◆ EXERCISE REQUIREMENTS
I'd like the data below restated word for word, with the pictures left out.

§

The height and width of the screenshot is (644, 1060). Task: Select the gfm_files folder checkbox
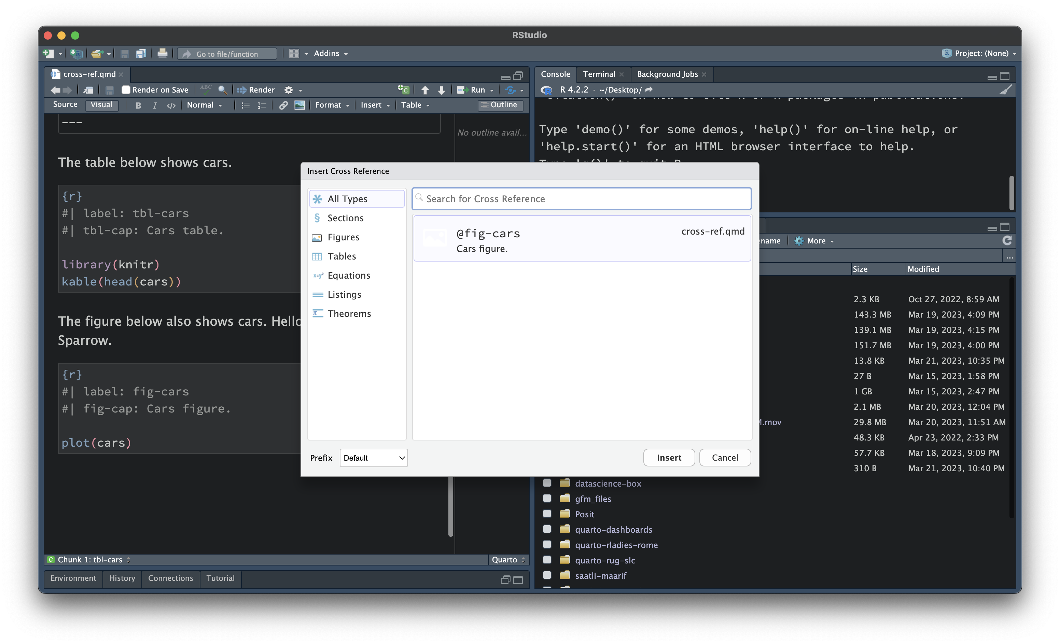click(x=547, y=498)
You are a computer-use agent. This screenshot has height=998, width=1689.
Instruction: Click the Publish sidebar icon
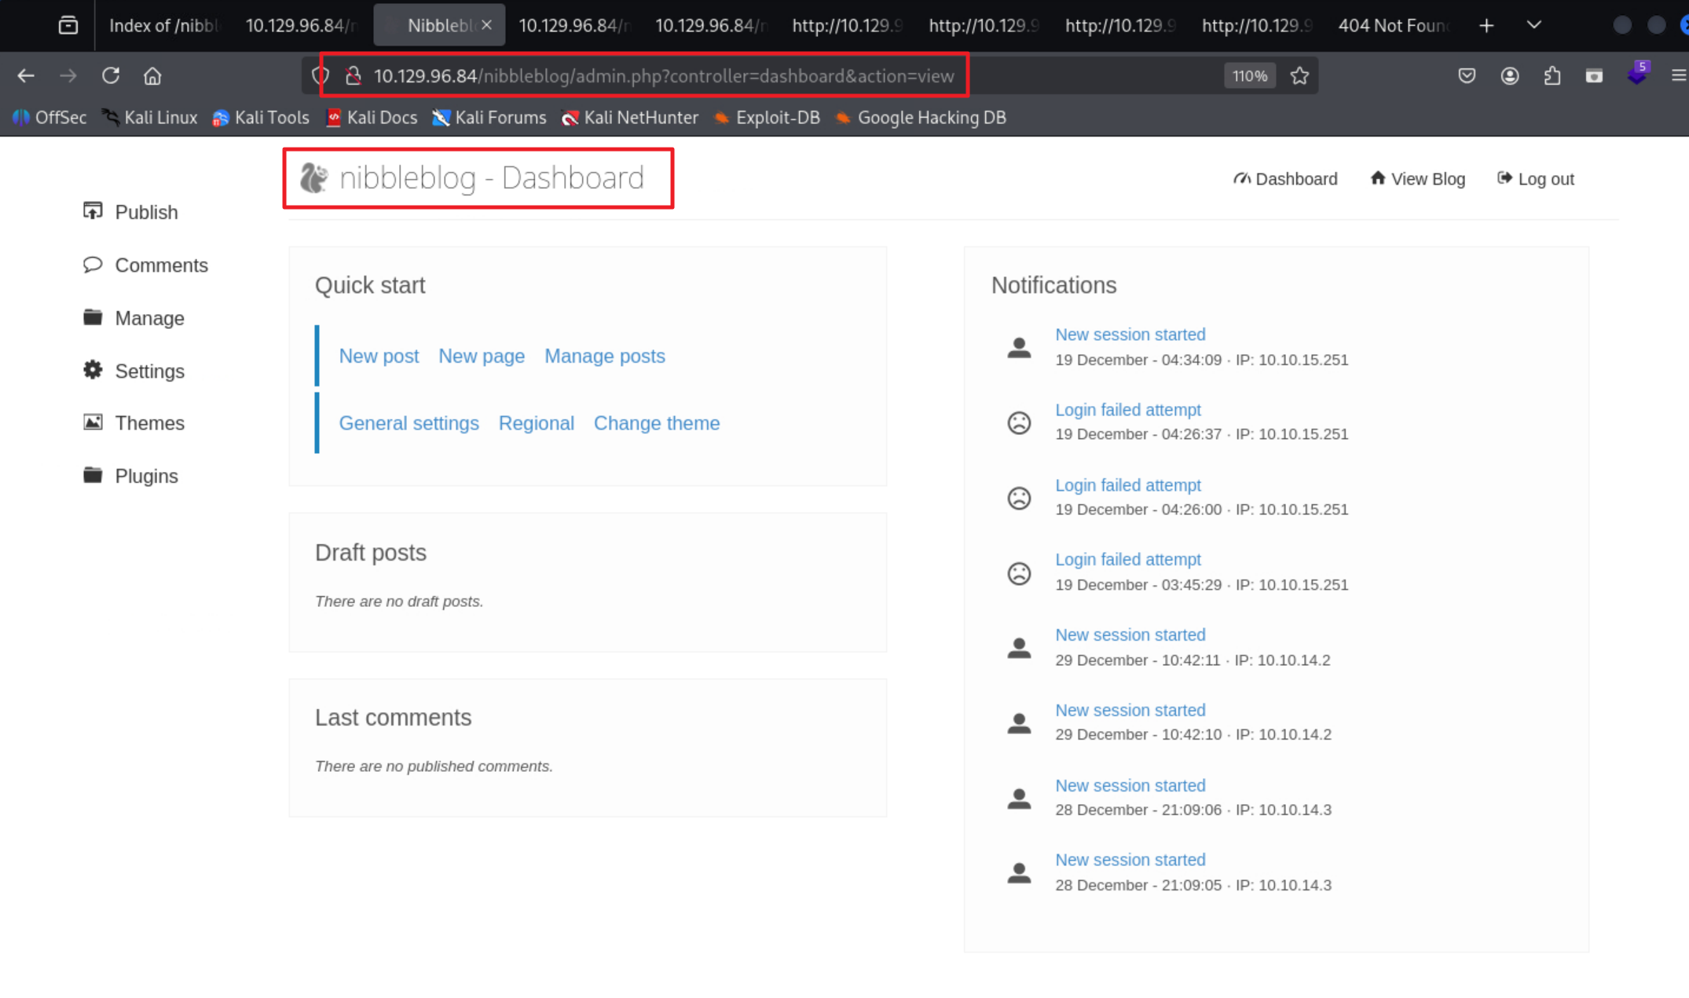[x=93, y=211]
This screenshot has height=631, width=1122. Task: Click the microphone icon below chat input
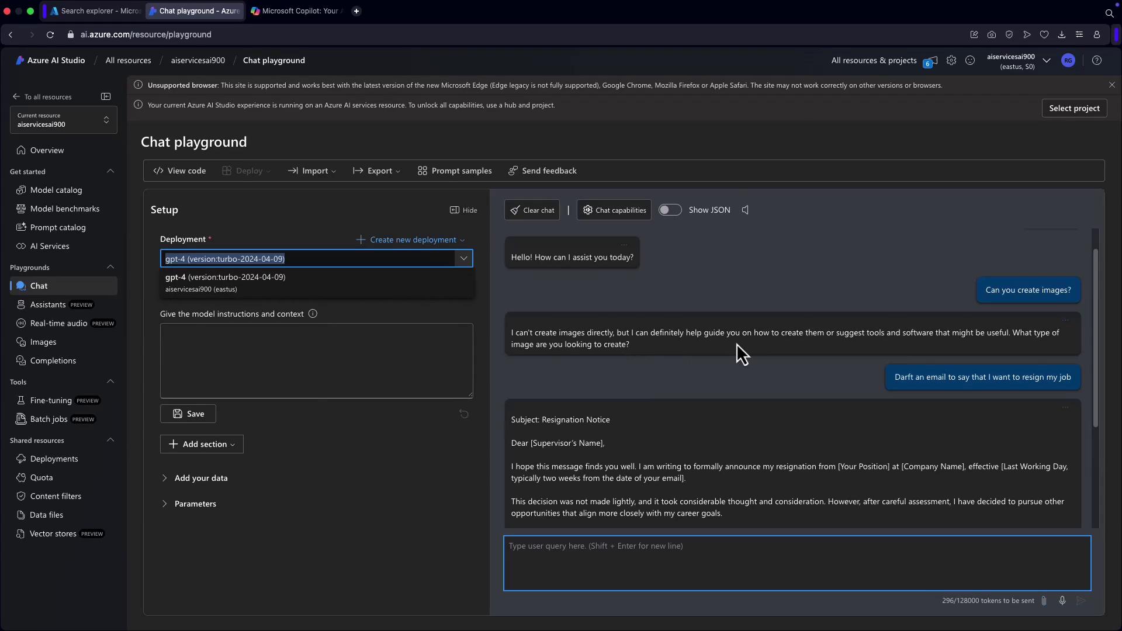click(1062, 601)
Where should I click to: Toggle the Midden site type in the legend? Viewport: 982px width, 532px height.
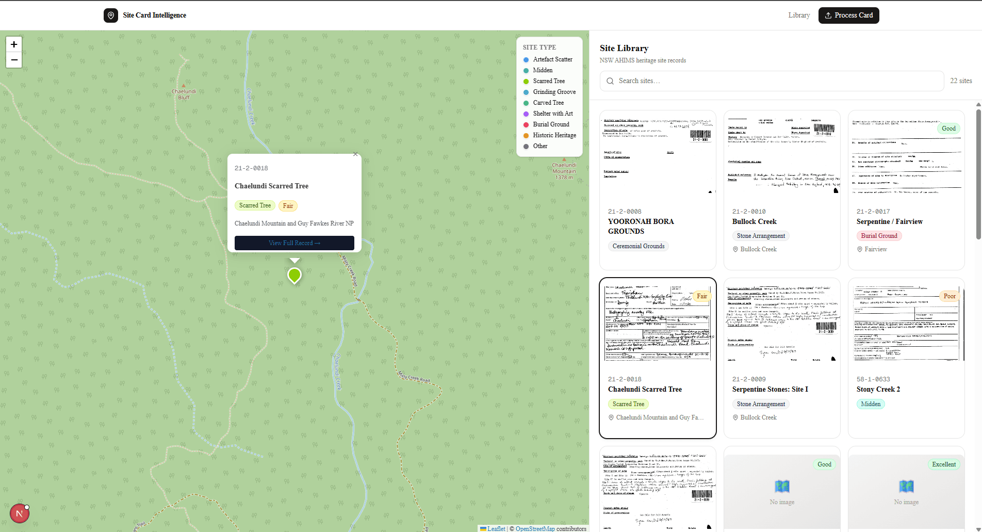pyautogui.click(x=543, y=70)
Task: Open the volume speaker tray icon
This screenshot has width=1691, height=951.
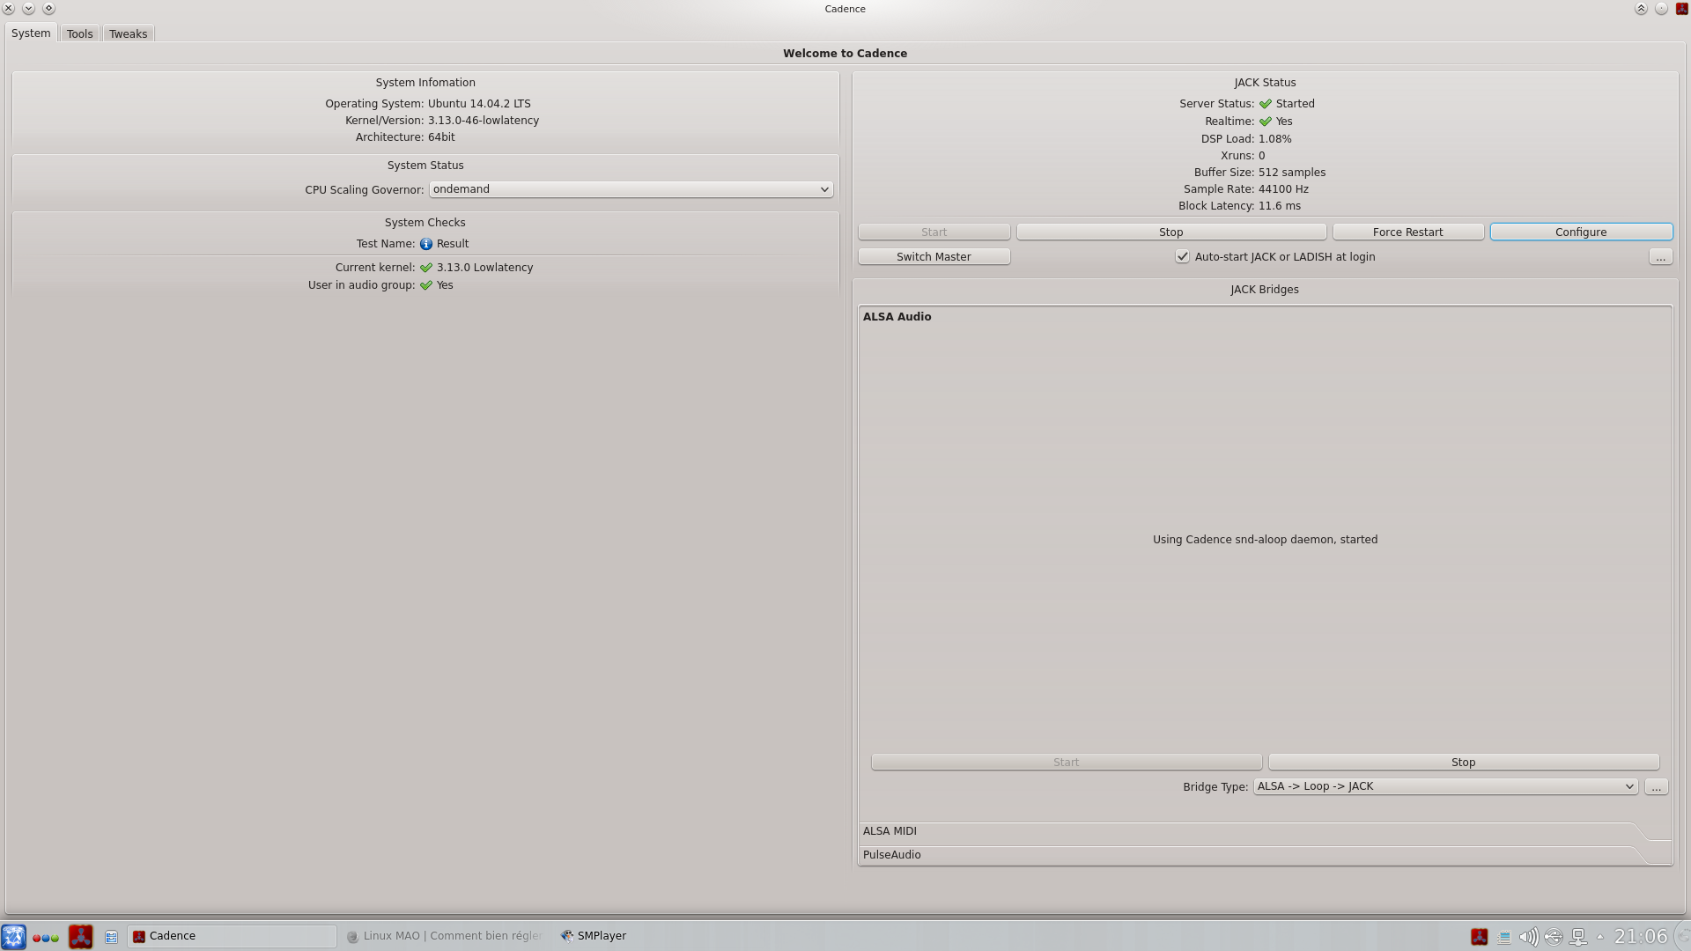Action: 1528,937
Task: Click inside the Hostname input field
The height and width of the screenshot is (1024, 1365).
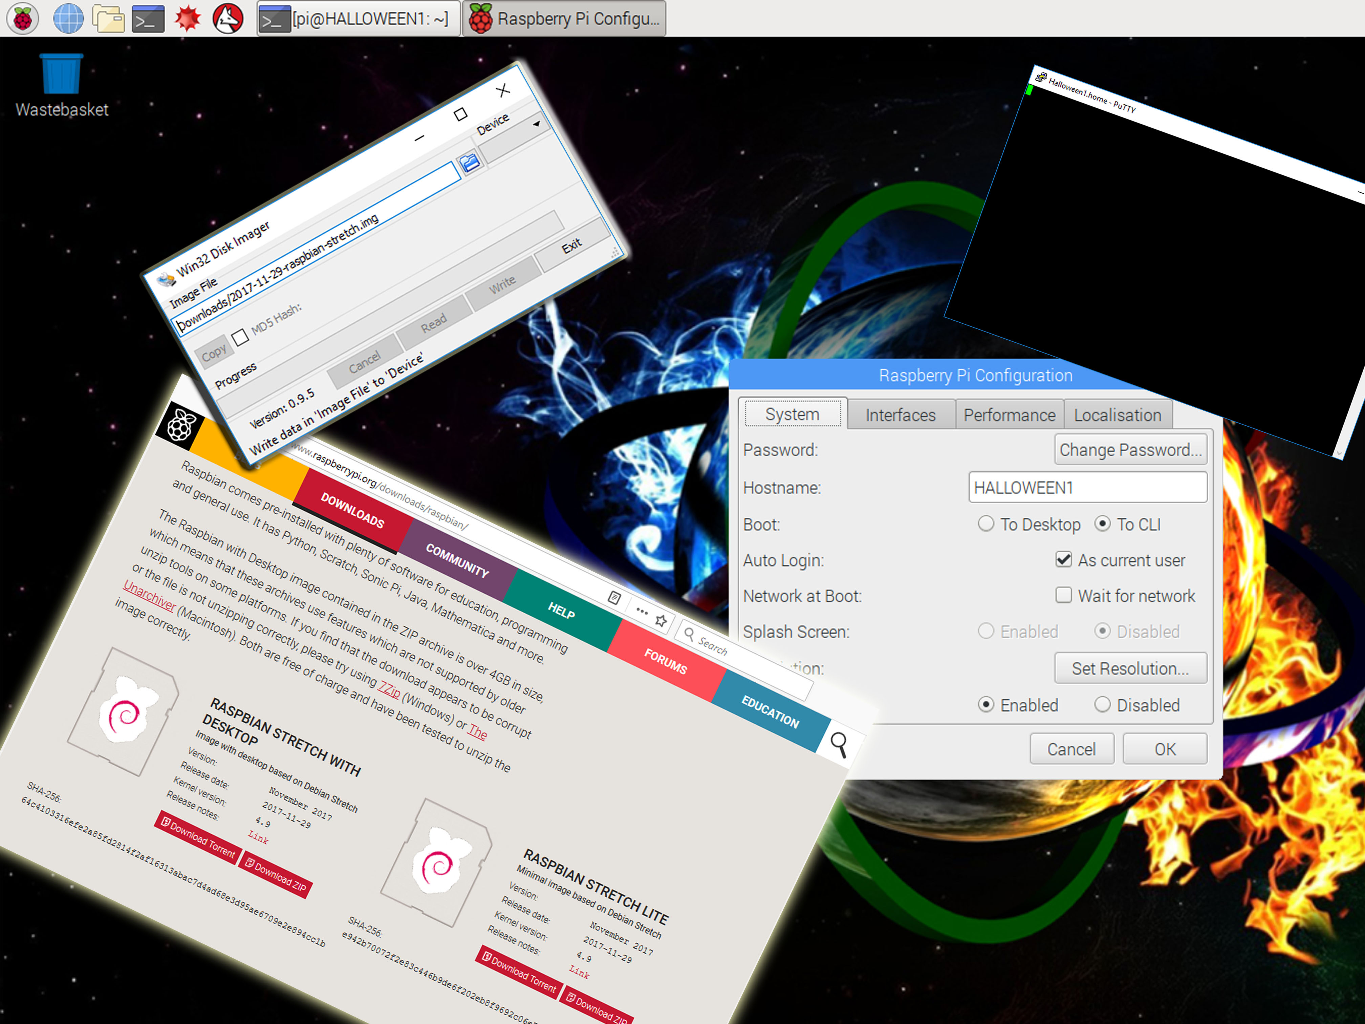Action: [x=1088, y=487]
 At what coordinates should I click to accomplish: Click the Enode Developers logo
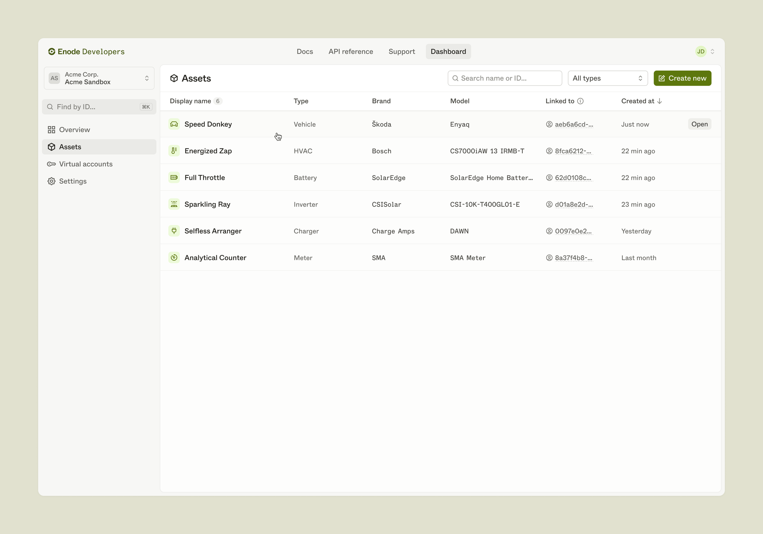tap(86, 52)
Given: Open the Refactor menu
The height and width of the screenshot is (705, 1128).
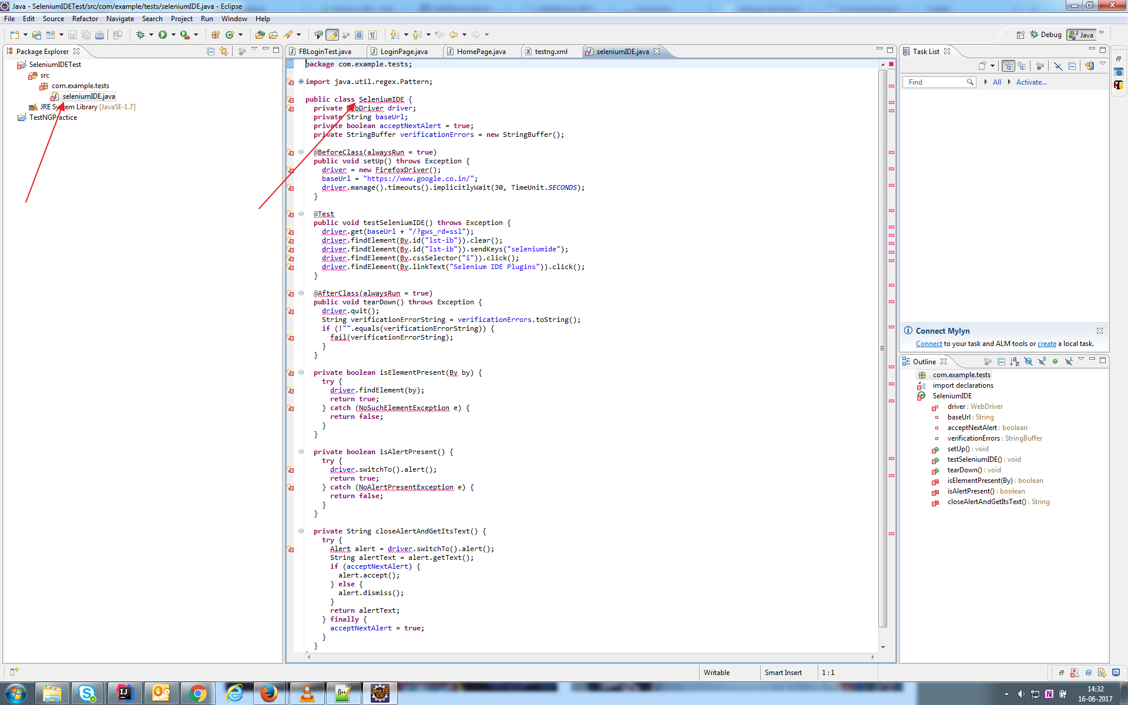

§

◆ SOLUTION FOR THIS EXERCISE
The height and width of the screenshot is (644, 1060). Task: Select the gfm_files folder checkbox
click(x=547, y=498)
You are a computer-use agent. This screenshot has height=998, width=1689.
Instruction: Click the Publish sidebar icon
[x=93, y=211]
This screenshot has height=631, width=1122. Task: Click the microphone icon below chat input
click(1062, 601)
Where should I click to: Toggle the Midden site type in the legend? Viewport: 982px width, 532px height.
pyautogui.click(x=543, y=70)
Task: Open the volume speaker tray icon
This screenshot has width=1691, height=951.
Action: 1528,937
Task: Click inside the Hostname input field
The height and width of the screenshot is (1024, 1365).
Action: [x=1088, y=487]
 At what coordinates should I click to accomplish: Click the Enode Developers logo
tap(86, 52)
Given: Open the Refactor menu
The height and width of the screenshot is (705, 1128).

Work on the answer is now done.